By ERIN MAYES
The heat is on.
The new Tuolumne County General Plan Housing Element must be sent to the state by the end of the year. But first it has to be considered by the county's four planning commissions and adopted by the Board of Supervisors. With sessions in Jamestown and Groveland, commission hearings begin today.
The Housing Element is a document every county in the state must update to accommodate population growth projected through mid-2007.
Tuolumne County will need 3,852 new homes in the next four years, California's Department of Housing and Community Development has estimated. Of those, 899 must be made available to households with very low incomes families of four that earn $23,900 or less.
Almost 650 must be available to low-income households, which bring in from 50 to 80 percent of the county's median income of $47,800. And, almost 750 units must be available to moderate-income households, which earn from 80 to 120 percent of the median income. The remaining units would be available to people or families with incomes above the moderate level.
The draft Housing Element includes an "inclusionary zoning ordinance" that might make affordable housing easier to find. It would require developers building five or more units to make between 10 and 20 percent of them available to buyers with very low to moderate incomes.
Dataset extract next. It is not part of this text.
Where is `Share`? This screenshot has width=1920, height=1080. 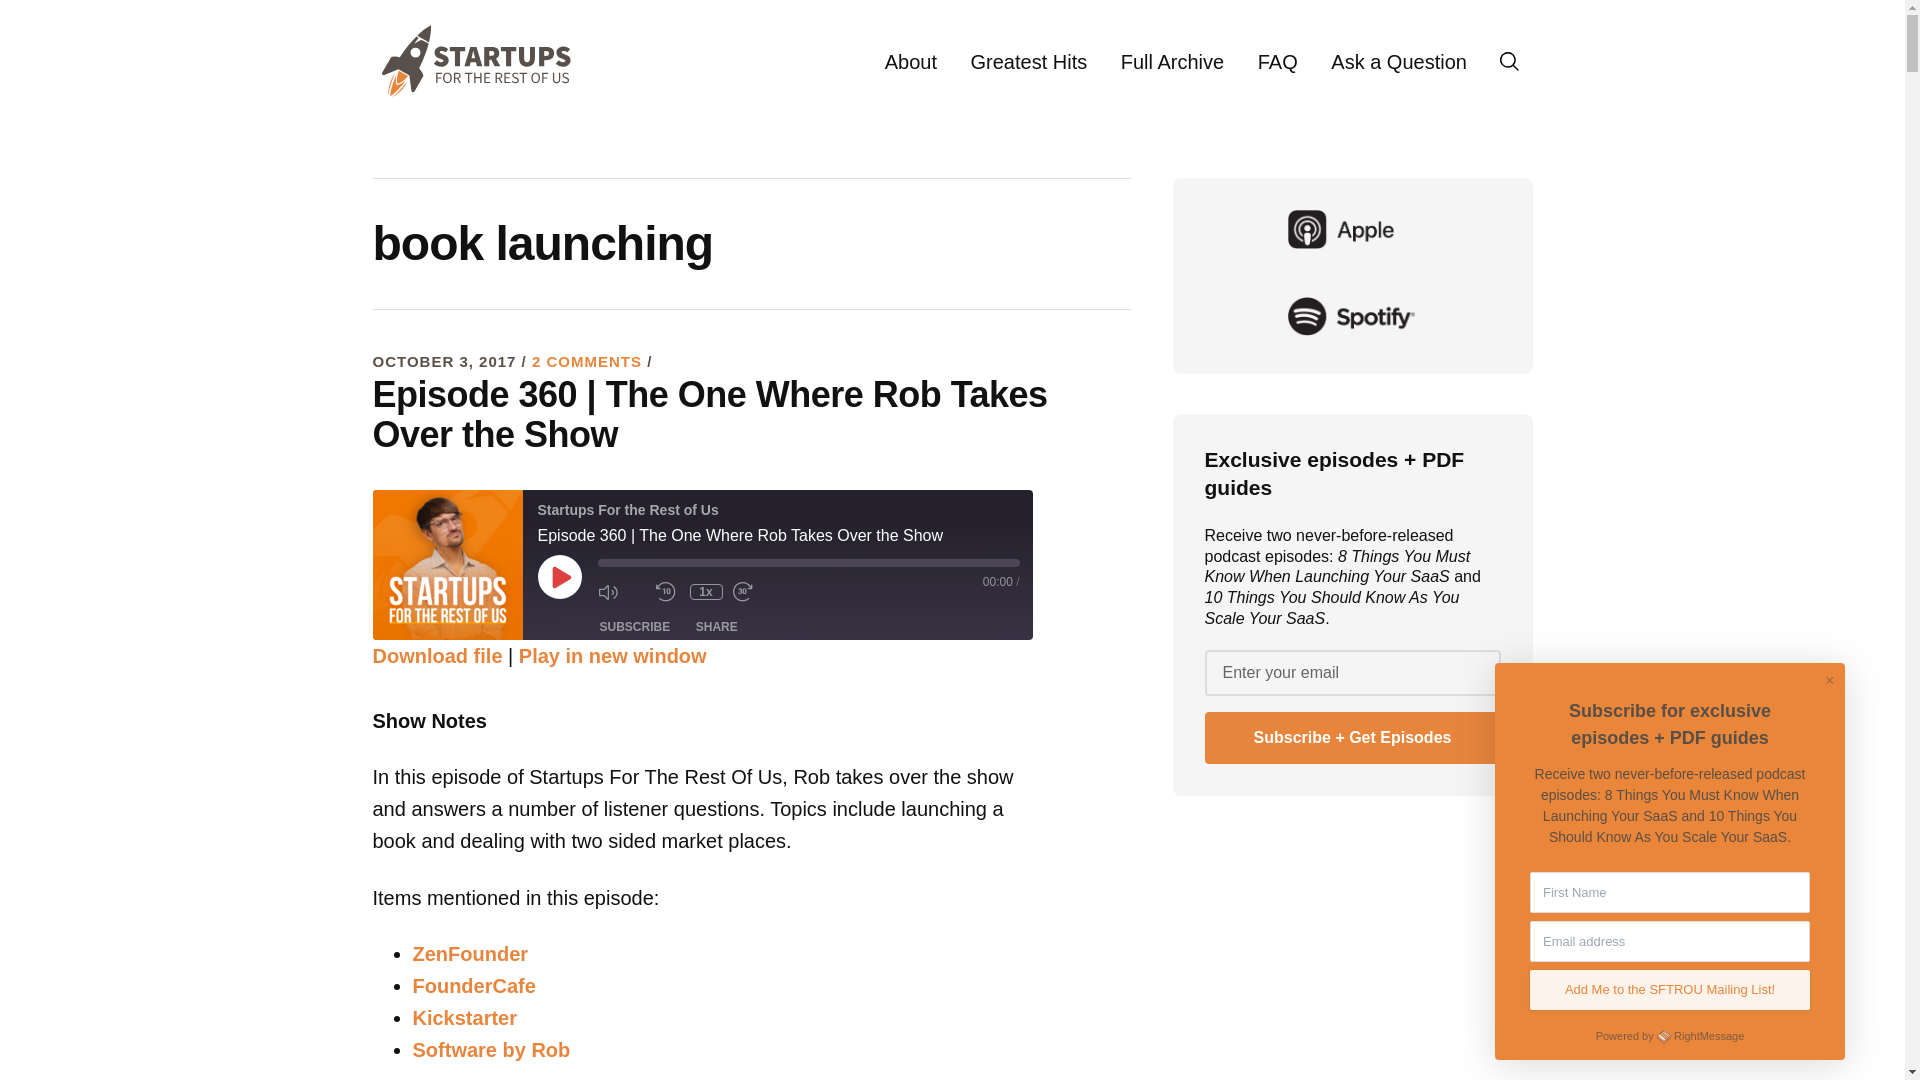 Share is located at coordinates (716, 626). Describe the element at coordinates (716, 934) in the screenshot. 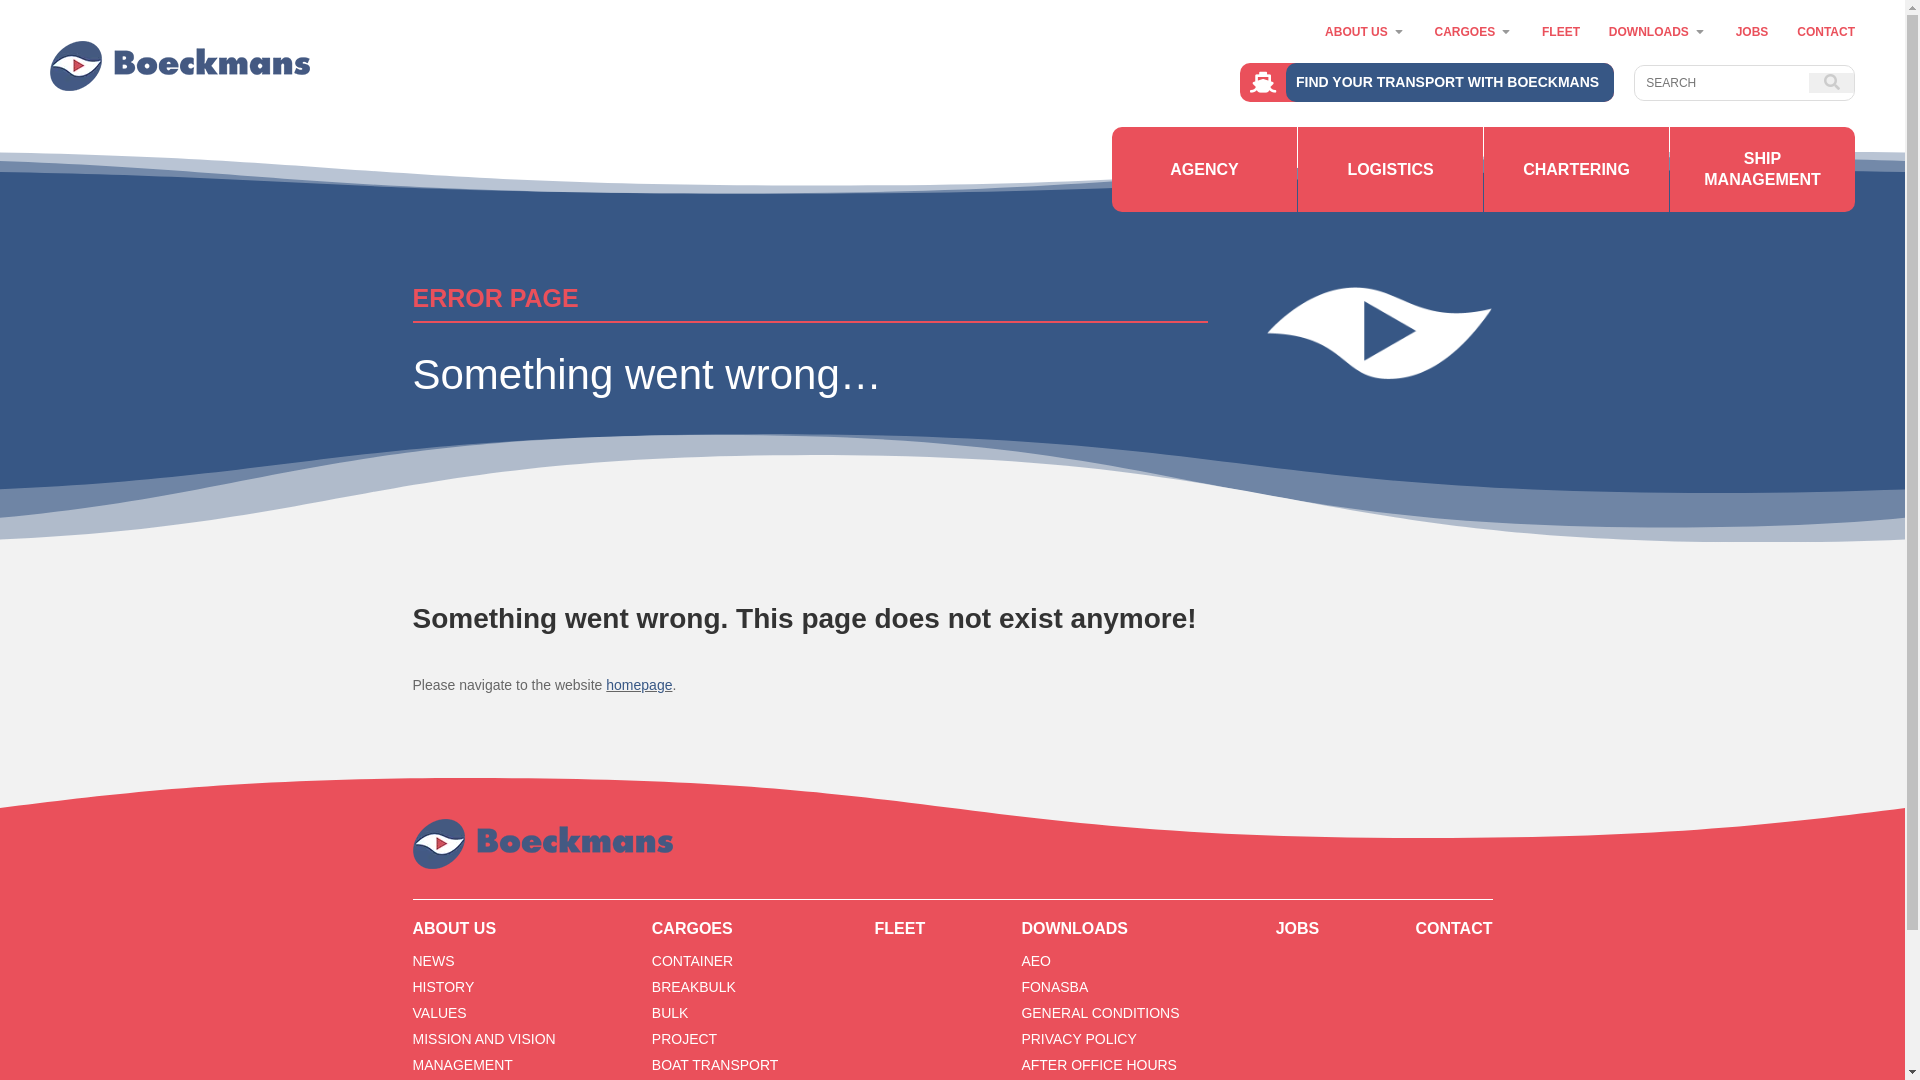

As an incentive to build more affordable homes, the Tuolumne County Board of Supervisors Planning Committee recommended in June that all affordable housing developments move to the top of the Community Development Department's priority list. This "fast track" policy is also part of the proposed new Housing Element.
Also up for approval is a Housing Element section that would allow homeowners to rent "granny units" in their homes without meeting the county's density requirements.